E infatti eccolo ora sul palco di un auditorium. Cantava ed era felice. Era con quelli che erano ciò che si avvicinava di più a degli amici, ed era felice. Guardava il pubblico, ed era felice. Guardava gli avversari – c’era un angelo tra di loro, molto simile a Kurt - mentre alzavano la coppa, ed era felice lo stesso. Perché quello era ciò che amava fare. 

“Non si vive di musica, Blaine.”

“Lo so papà.”

Si sentiva le guance in fiamme. E gli bruciavano gli occhi, forse erano le lacrime. Voleva strofinarseli, ma aveva le mani bloccate. Così li aprì piano piano. La luce era accecante.

Si ritrovò seduto su una sedia, in quello che sembrava il deserto parcheggio al coperto dell’ospedale.

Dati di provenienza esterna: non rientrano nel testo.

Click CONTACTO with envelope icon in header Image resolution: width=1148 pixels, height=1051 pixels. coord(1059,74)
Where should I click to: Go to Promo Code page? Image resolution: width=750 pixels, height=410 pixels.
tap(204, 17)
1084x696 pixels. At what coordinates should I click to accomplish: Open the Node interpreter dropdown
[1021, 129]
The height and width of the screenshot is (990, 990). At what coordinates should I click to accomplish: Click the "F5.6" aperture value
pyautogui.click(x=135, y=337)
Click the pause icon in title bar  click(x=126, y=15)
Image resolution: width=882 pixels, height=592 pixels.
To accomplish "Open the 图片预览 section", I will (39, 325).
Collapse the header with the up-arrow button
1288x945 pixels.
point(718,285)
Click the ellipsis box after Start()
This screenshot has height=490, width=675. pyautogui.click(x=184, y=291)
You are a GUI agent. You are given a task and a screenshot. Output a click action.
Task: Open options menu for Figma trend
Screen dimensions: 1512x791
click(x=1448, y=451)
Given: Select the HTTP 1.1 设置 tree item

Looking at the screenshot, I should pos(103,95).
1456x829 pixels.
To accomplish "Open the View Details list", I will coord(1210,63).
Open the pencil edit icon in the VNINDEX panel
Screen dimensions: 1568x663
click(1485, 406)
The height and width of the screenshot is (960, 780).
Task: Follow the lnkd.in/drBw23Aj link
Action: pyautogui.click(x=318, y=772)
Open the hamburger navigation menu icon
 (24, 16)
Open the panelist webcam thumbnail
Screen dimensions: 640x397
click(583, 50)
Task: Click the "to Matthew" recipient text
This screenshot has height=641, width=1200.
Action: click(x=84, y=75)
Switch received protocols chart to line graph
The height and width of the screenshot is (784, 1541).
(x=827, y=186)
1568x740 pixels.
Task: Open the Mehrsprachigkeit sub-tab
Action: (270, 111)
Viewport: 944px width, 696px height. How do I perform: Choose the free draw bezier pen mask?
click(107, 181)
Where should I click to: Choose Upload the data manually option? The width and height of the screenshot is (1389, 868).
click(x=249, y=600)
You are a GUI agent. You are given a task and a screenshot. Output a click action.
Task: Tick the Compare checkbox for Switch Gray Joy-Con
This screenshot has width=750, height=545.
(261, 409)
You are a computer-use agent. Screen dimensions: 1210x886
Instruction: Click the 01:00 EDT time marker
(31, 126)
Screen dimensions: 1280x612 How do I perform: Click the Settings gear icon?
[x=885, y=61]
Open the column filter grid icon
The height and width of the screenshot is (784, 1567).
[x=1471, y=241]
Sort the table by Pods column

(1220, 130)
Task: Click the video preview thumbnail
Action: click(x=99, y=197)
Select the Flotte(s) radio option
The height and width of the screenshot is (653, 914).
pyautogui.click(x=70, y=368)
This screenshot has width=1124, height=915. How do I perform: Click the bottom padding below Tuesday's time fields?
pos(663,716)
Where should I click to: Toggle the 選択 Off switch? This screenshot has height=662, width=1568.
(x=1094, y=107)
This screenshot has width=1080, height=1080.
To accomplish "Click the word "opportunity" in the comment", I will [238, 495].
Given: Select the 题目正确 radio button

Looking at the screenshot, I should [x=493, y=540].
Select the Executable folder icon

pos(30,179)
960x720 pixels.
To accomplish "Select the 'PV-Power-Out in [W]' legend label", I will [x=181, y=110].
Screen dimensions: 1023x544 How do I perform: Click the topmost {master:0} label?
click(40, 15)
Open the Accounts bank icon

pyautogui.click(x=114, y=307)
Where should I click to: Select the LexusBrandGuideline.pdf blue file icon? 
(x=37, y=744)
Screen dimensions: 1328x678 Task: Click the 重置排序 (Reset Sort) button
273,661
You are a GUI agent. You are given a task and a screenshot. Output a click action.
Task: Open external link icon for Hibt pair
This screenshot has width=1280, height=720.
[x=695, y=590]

Cominciò ad agitarsi ricordando più o meno gli ultimi avvenimenti, ma uno degli uomini che lo avevano bloccato in bagno gli mise una mano sulla spalla. Non in modo minaccioso… sembrava piuttosto accondiscendente. Quel gesto non lo mise per niente a suo agio.

Scosse la testa per diradare le ultime nebbie del sedativo e incrociò lo sguardo del donnone che sembrava essere il capo di quella strana squadra. Stava parlando al telefono con qualcuno e non capì una parola di quello che stava dicendo al suo interlocutore. Quando interruppe la conversazione fu solo per parlare con uno dei suoi uomini. Gli stava mostrando una agenda di pelle nera dicendo strane cose come “Se non lo resettiamo continuerà a cercare di scoprire la verità, per tutta la vita. L’Effetto Onda sarà infinito, e noi dovremmo continuare a sorvegliarlo, come un pastore con le sue pecore.”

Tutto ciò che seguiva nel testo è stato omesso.